Document segment:
--------

Adrián Gorelik (Mercedes, Argentina, 1957) is an architect, urban historian and leading commentator on urban issues in Argentina. His most well-known books are La sombra de la vanguardia: Hannes Meyer en México, 1938–1947 (1993, with Jorge Liernur), and La grilla y el parque: Espacio público y cultura urbana en Buenos Aires, 1887–1936 (1998). In 2003 he was awarded a Guggenheim Fellowship for a project entitled "The cycle of invention and critique of the 'Latin American City.

Gorelik is currently a professor at the National University of Quilmes, Buenos Aires, as well as a researcher in the Intellectual History Program there. In 2002 he was a Visiting Fellow at the Centre of Latin American Studies at the University of Cambridge. Gorelik holds several editorial positions at academic culture and design journals including deputy director at Punto de Vista, Editorial Board member of Prismas. Revista de Historia Intelectual and Block. Revista de cultura de la ciudad y la arquitectura, and Editorial Collective member of Public Culture.

Gorelik received a degree in architecture (1982) and a Ph.D. in History from the University of Buenos Aires (1997).

==Selected publications==
- "The Past as the Future: A Reactive Utopia in Buenos Aires" (with Graciela Silvestri) in Ana del Sarto, Alicia Rios, Abril Trigo, eds. The Latin American Cultural Studies Reader. Duke University Press, 2004.
- Buenos Aires (with Horacio Coppola Facundo de Zuviria). Lariviere, 2006.
- Miradas Sobre Buenos Aires. Siglo XXI Ediciones, 2004.
- La Grilla y el Parque. Universidad Nacional de Quilmes, 2001.
- Buenos Aires en cuestión. Centro para la Gestión Urbana, 1993.

--------

Data under study:
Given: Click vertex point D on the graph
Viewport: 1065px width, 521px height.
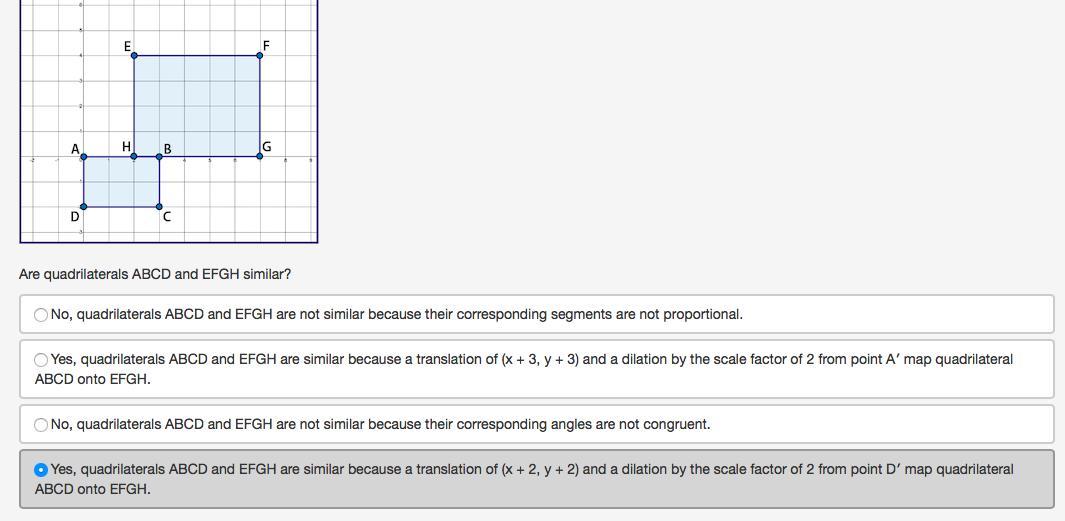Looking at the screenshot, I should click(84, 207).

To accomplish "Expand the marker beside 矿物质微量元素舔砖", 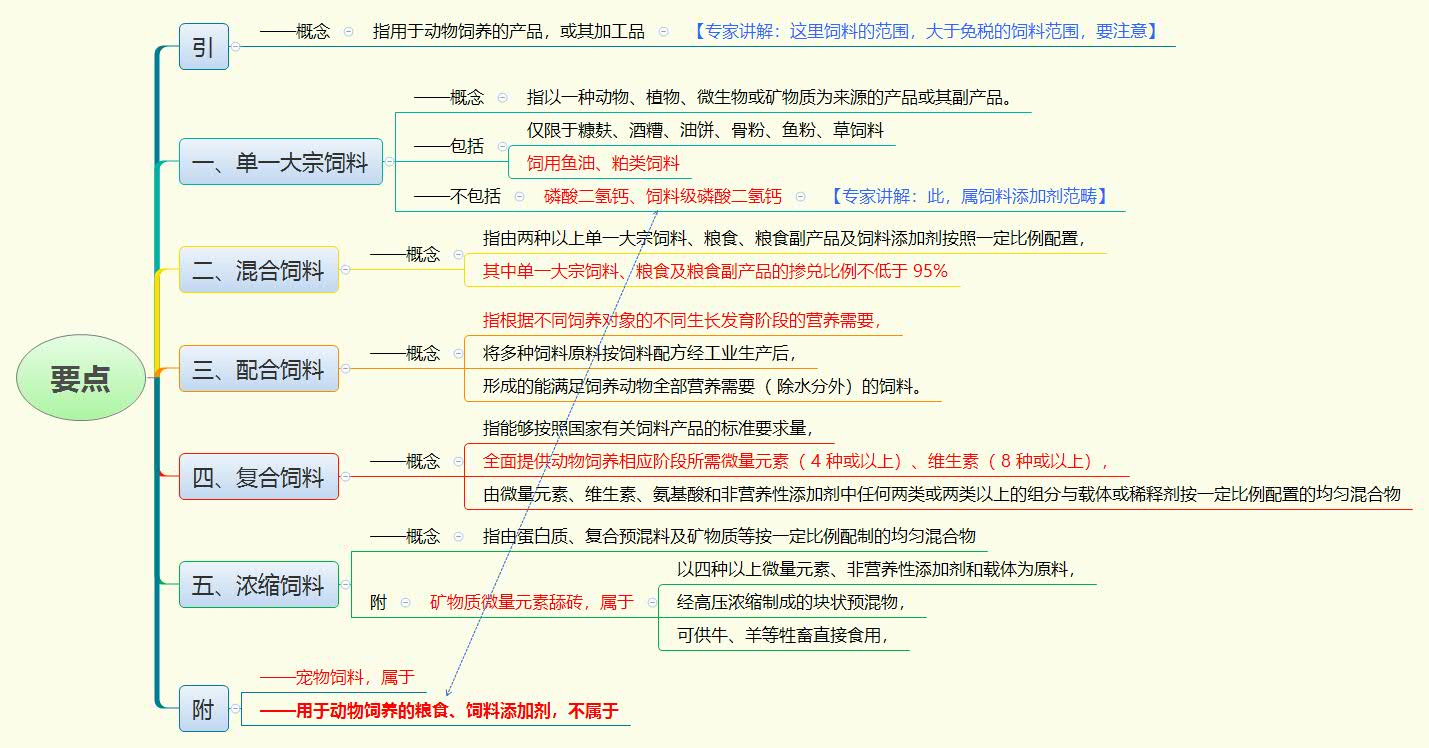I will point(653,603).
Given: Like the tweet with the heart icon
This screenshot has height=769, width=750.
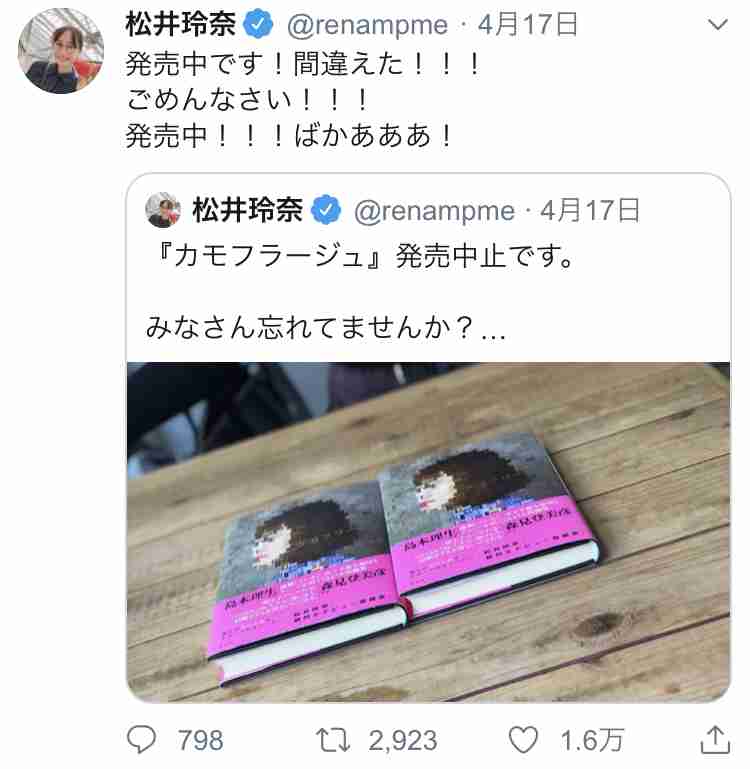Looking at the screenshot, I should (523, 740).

--------

Required actions:
1. According to the text about Adrián Gorelik, in what year did he receive his Ph.D. in History?
2. Decide whether each statement below agrees with the text about Adrián Gorelik, giving yes or no and quoting the words of the text that settle it.
(a) Gorelik was born in Buenos Aires.
(b) In 2002 Gorelik was a Visiting Fellow at the University of Cambridge.
(c) Gorelik is a professor at the National University of Quilmes.

Answers to the tasks:
1. 1997

2.
(a) No: "Mercedes, Argentina, 1957"
(b) Yes: "In 2002 he was a Visiting Fellow at the Centre of Latin American Studies at the University of Cambridge."
(c) Yes: "Gorelik is currently a professor at the National University of Quilmes, Buenos Aires"